La théorie de l'inflation permet de comprendre comment sont
nées et sont réparties à grande échelle les galaxies. L'inflaton, l'hypothétique champ scalaire qui aurait déclenché une phase d'expansion accélérée très
importante 10-37 secondes après l'hypothétique temps zéro de l'univers selon les mesures de Bicep2, devait être soumis à cette époque à des
fluctuations quantiques. Elles auraient engendré des fluctuations de densité dans la matière nouvellement créée à la fin de l'inflation par l'inflaton lui-même. Déjà dominante, la matière noire
se serait ensuite effondrée gravitationnellement, entraînant à son tour l'effondrement de la matière normale après la recombinaison, 380.000 après
le Big
Bang.
Ces fluctuations de densité vont former les
premières étoiles et les premières
galaxies. Au fil du temps, ces galaxies vont se rassembler en amas puis en superamas de galaxies. Il va
donc se former progressivement ce qu'on appelle les grandes structures de l'univers dans le cadre du modèle de la matière noire
froide (CDM pour cold dark matter en anglais). Ces grandes structures ont été observées par des programmes de cartographie de la
répartition des galaxies dans le cosmos observable. Le plus célèbre étant le Sloan Digital Sky Survey(SDSS). On arrive à reproduire leur formation à l'aide de simulations numériques. Si les premiers
stades de l'effondrement de la matière noire et de la matière baryonique peuvent se décrire analytiquement, parce qu'on reste dans des régimes que peuvent décrire des équations différentielles linéaires, ce n'est plus le cas au bout d'un moment. Comme cela arrive souvent avec des
équations non linéaires, il faut alors avoir recours aux ordinateurs.

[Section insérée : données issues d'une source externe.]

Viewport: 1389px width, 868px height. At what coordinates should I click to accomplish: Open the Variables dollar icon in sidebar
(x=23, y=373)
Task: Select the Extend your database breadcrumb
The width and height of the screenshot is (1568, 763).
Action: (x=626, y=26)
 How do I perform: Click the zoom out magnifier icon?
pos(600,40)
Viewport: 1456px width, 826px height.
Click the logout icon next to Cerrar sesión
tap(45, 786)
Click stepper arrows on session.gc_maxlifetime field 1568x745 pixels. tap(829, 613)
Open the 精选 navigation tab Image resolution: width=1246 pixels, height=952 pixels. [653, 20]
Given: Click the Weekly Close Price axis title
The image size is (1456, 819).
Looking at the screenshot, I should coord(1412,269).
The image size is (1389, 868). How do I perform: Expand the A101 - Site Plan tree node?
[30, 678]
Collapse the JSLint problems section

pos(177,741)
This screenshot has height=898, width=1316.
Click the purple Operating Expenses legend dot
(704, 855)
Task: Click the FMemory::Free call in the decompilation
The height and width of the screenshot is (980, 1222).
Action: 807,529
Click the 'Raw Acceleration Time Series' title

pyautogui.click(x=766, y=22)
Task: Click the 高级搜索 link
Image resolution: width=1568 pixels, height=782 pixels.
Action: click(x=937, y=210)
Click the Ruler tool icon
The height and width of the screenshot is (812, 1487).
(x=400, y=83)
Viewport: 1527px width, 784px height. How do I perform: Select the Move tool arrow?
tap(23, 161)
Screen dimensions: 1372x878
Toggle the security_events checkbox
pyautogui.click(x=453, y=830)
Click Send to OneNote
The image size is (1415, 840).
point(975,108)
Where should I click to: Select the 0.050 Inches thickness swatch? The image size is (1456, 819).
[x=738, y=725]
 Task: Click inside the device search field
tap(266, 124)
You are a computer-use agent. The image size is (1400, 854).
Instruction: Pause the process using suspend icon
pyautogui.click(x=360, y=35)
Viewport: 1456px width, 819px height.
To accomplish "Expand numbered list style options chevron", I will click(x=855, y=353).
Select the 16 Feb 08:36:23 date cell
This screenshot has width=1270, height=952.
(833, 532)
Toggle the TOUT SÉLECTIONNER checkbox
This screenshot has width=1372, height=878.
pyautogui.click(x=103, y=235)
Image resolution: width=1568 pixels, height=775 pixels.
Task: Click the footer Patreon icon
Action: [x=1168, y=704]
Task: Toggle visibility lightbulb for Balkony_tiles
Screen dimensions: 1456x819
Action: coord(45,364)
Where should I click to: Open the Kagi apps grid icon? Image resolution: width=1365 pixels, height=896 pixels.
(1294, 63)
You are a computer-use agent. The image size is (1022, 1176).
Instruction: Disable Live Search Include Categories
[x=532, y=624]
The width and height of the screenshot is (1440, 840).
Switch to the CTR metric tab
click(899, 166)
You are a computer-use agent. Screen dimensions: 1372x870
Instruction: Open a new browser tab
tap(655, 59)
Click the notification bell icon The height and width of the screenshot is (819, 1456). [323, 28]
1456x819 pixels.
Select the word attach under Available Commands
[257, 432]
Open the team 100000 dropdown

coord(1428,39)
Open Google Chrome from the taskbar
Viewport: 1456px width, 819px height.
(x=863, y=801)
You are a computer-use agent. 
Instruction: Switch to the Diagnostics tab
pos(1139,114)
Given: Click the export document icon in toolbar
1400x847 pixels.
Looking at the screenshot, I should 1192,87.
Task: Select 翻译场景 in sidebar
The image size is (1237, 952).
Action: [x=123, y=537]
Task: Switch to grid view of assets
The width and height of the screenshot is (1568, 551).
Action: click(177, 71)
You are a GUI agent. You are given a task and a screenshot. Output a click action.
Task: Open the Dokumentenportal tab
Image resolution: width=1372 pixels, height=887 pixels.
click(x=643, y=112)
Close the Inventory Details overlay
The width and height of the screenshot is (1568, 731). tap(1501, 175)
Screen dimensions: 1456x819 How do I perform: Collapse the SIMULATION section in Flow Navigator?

GRANDES STRUCTURES DE L UNIVERS
Les grandes structures que l'on voit apparaître dans les
modèles numériques ressemblent beaucoup à celles que l'on observe, à savoir des superamas de galaxies qui se rassemblent pour former un réseau de filaments entourant des zones presque vides de
galaxies. À l'échelle de cubes de quelques centaines de millions d'années-lumière de côté, l'univers observable apparaît inhomogène, mais ce n'est plus le cas à des échelles supérieures, ce qui
permet de considérer les contrastes de densité comme négligeables et permet de décrire le cosmos à l'aide des modèles homogènes et isotropes simples de
la relativité
générale.

Une coupe en 2D dans la carte 3D du SDSS montrant la répartition des amas et superamas de galaxies. On voit clairement un réseau de filaments entrecroisés laissant des régions presque vides dans l'univers observable.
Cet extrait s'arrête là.